On margins and incremental flow-through, DeVeau said guidance reflects ongoing reinvestment in innovation and commercial capability funded by productivity, and that volume growth remains “critical” for stronger leverage. Fyrwald added that management expects margin benefits as the innovation pipeline increasingly comes through.
On cost inflation, DeVeau said IFF anticipates modest input cost inflation in 2026 across raw materials—including tariff impacts—plus logistics, energy, and packaging. He said the company expects to mitigate inflation through collaboration with customers, reformulation, productivity, and pricing over time. He also said pricing is expected to be “slightly down,” primarily due to the commodity portion of Fragrance Ingredients and residual pricing impacts in Food Ingredients.
Operational themes: innovation, Health turnaround, and select end-market trends
Fyrwald described innovation as a key driver for 2026, citing investments in enzyme capacity, naturals, Health, and new molecules supported by biotechnology and AI capabilities. He said IFF expects to see more benefits from increased R&D investment beginning in the second half of 2026 and into 2027.
In Health & Biosciences, management said the Health business remains the key area still in decline, particularly in North America, but executives described sequential improvement and said they expect it to flatten in the first half of 2026 and return to growth in the second half under new leadership and an improvement plan.

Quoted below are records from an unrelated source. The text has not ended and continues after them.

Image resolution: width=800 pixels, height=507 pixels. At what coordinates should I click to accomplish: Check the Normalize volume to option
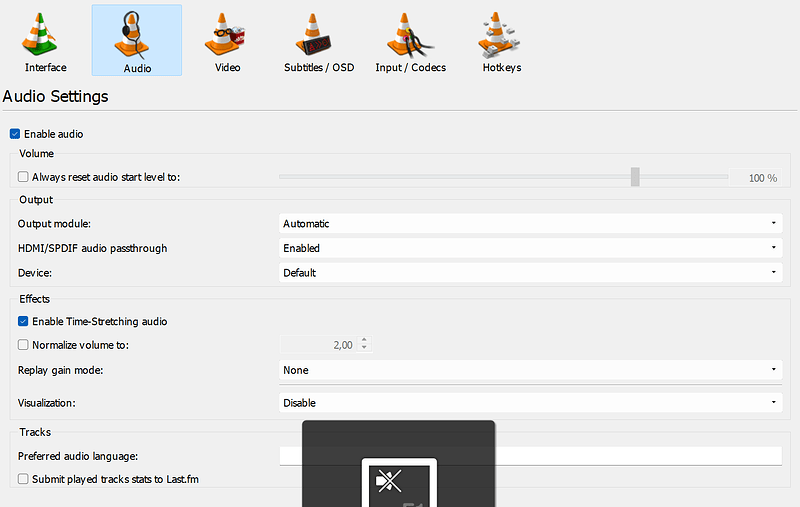pos(23,345)
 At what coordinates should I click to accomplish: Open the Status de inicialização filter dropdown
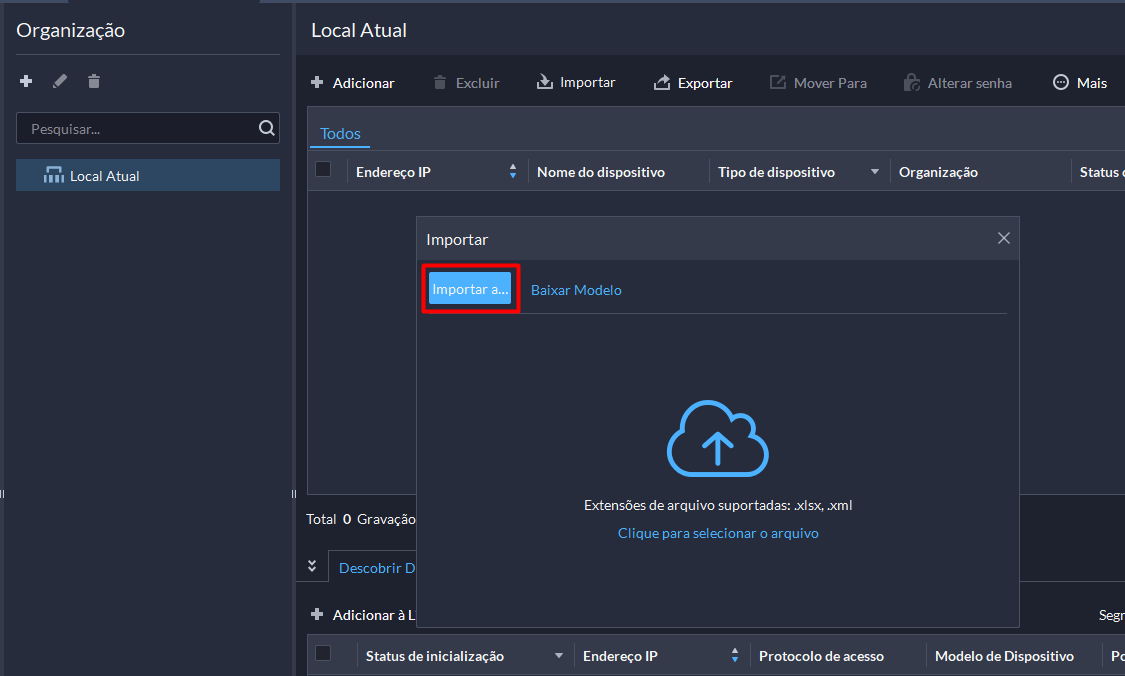click(559, 656)
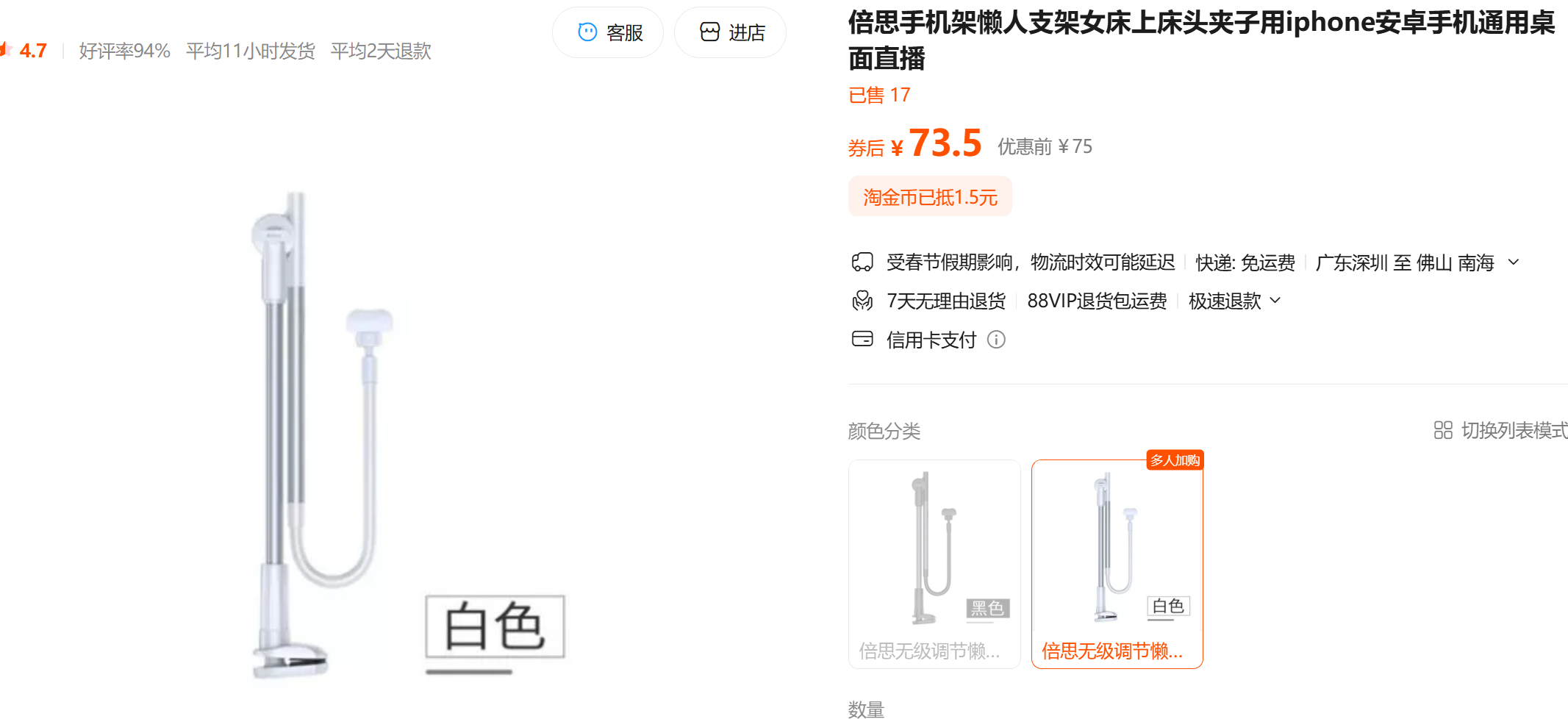Click the return guarantee icon
The image size is (1568, 719).
point(862,301)
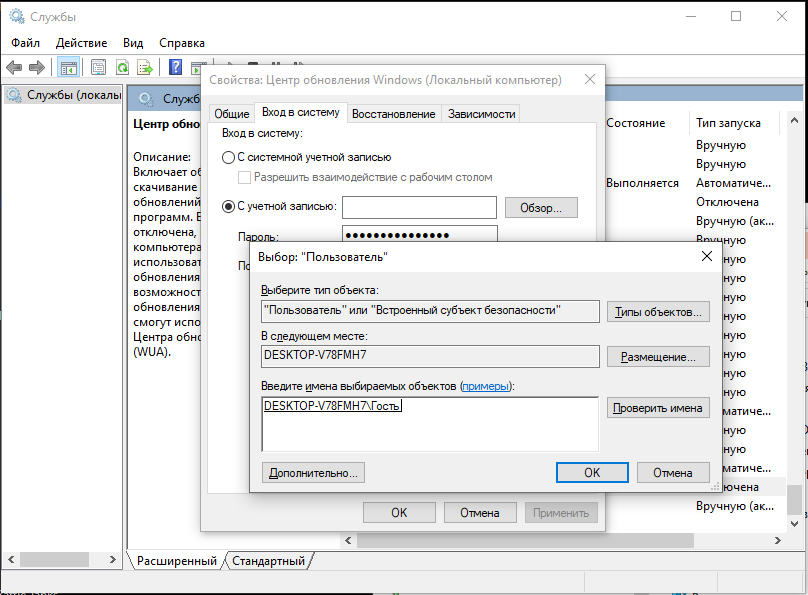The image size is (808, 595).
Task: Select the 'С системной учетной записью' radio button
Action: (228, 157)
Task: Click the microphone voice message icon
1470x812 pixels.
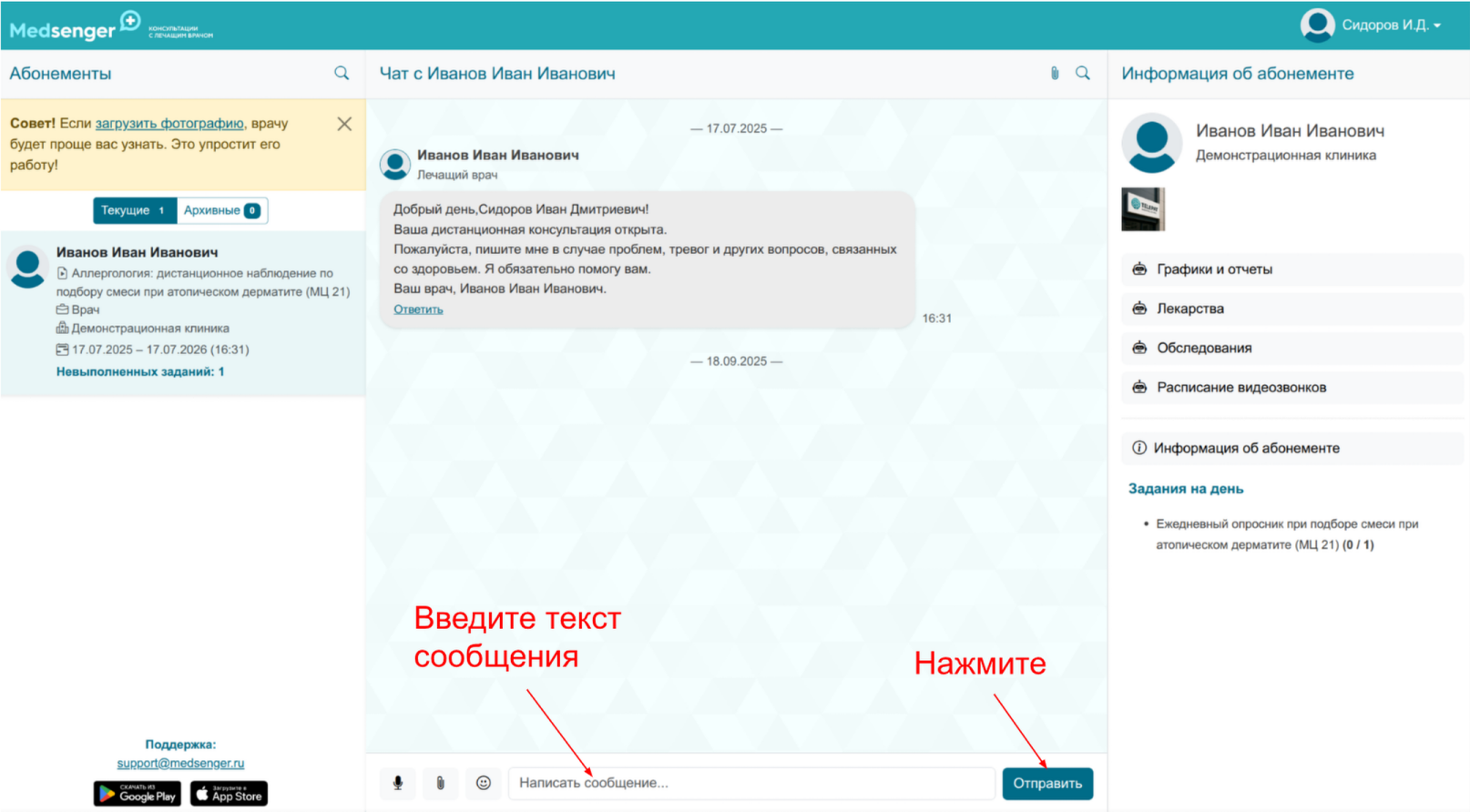Action: pyautogui.click(x=397, y=783)
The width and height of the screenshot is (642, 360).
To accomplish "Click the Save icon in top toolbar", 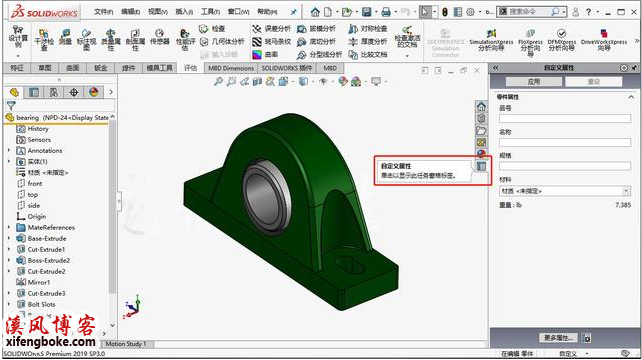I will pos(366,12).
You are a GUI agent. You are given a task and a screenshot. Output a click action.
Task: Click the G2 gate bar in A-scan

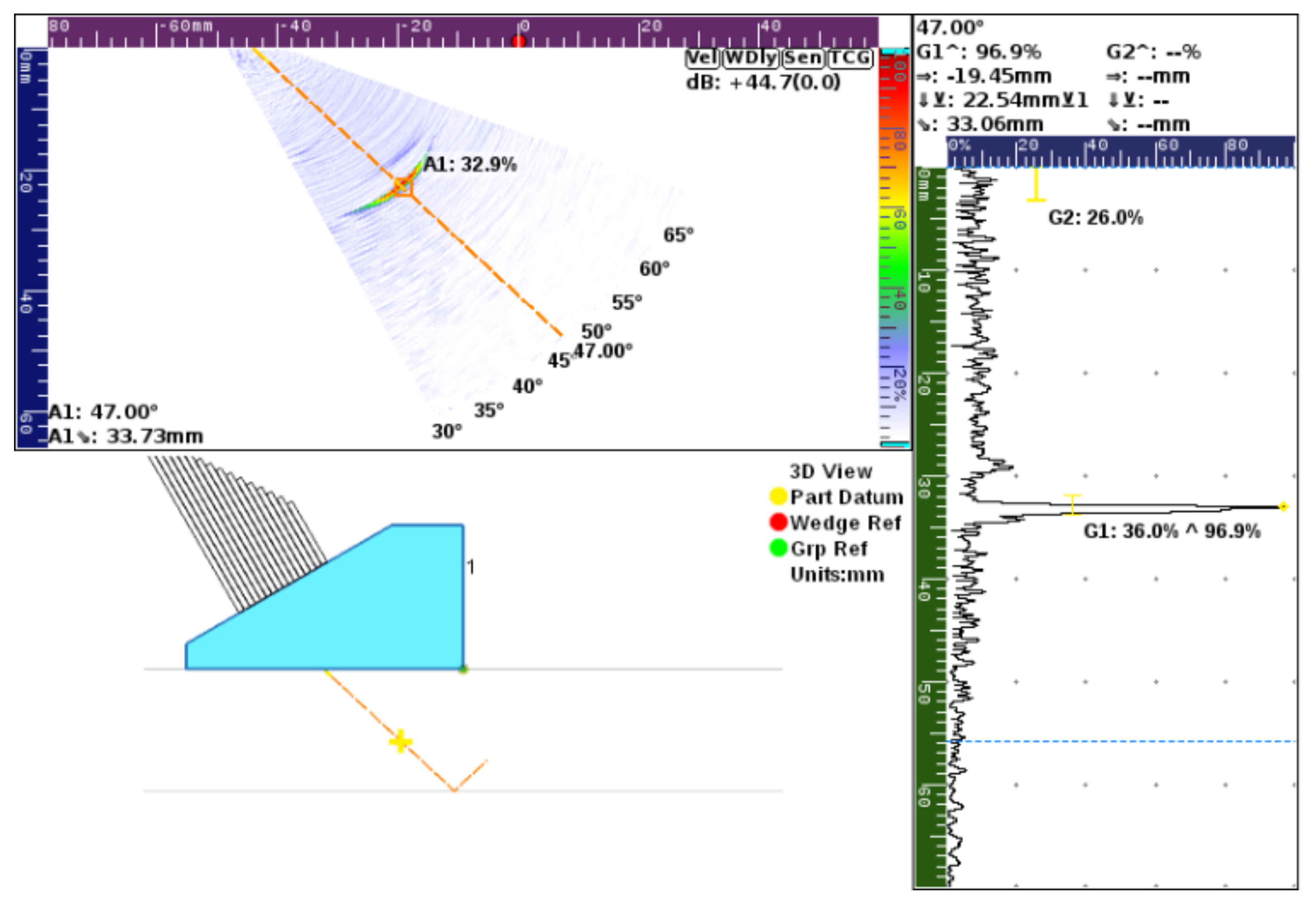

Executives also discussed product and consumer trends. Fyrwald said IFF has been working across business units on solutions for GLP-1 consumers and cited yogurt and protein-related innovation as areas where the company is supporting customers. He added that ongoing reformulation (such as reduced sugar, salt, fat, and “cleaner label” initiatives) represents an opportunity for IFF, though he said it has not accelerated as much as some market commentary would suggest.
Management closed the call by reiterating expectations for continued portfolio optimization progress in 2026, alongside a focus on profitable growth, cash flow improvement, and reducing “below the line” costs over the next 18 months.
About International Flavors & Fragrances (NYSE:IFF)
International Flavors & Fragrances Inc (NYSE:IFF) is a global leader in the creation and production of flavors, fragrances, cosmetic actives and nutritional lipids. The company develops taste and scent solutions for a wide array of end markets including food and beverage, personal care, household goods and pharmaceutical products. Its portfolio spans natural and nature-identical flavors, fine fragrances, functional ingredients for skin and hair care, and specialty oils that enhance nutritional value and sensory appeal.
IFF’s research and development network comprises innovation centers in North America, Europe, Asia-Pacific and Latin America, where multidisciplinary teams collaborate on aroma chemistry, sensory science and biotechnology.